(Beginning of Data to use)

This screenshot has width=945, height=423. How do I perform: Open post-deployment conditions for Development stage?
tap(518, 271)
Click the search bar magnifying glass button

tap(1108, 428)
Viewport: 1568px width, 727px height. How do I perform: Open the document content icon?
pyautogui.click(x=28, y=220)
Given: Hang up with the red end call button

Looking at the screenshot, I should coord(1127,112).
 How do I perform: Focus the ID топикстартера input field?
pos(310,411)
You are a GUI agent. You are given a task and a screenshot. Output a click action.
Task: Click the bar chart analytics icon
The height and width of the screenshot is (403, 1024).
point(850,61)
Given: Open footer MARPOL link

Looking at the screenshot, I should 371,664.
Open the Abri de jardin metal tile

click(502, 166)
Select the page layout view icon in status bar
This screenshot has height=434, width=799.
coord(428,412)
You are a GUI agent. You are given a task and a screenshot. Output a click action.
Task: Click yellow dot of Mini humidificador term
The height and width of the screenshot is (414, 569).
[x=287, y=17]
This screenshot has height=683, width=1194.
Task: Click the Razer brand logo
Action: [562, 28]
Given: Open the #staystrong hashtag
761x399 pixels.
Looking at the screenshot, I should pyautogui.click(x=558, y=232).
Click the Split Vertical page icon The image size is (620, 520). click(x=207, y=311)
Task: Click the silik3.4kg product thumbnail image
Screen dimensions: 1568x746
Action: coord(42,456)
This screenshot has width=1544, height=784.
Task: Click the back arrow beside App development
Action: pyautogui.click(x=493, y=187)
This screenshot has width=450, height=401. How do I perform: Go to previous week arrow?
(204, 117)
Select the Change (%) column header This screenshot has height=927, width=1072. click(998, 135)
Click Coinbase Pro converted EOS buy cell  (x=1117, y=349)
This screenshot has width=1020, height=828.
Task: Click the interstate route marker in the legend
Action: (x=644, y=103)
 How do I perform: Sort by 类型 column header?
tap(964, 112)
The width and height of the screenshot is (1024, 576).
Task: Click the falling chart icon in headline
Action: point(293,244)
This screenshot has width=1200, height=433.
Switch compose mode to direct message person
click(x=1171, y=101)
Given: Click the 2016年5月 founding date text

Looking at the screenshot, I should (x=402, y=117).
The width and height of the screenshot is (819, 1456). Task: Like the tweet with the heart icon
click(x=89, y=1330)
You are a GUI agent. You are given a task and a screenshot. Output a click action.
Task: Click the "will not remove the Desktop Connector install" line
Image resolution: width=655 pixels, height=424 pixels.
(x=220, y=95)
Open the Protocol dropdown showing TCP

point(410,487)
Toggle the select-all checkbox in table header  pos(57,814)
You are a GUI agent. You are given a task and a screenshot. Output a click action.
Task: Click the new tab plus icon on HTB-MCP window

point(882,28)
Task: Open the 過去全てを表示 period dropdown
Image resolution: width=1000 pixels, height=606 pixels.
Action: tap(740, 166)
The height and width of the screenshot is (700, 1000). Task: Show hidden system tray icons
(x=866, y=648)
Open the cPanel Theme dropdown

(End of Data to use)

What the task requires:
Gather each line in the data that holds the string "page".

Answer to the problem:
Select the page layout view icon in status bar
Click the Split Vertical page icon The image size is (620, 520). click(x=207, y=311)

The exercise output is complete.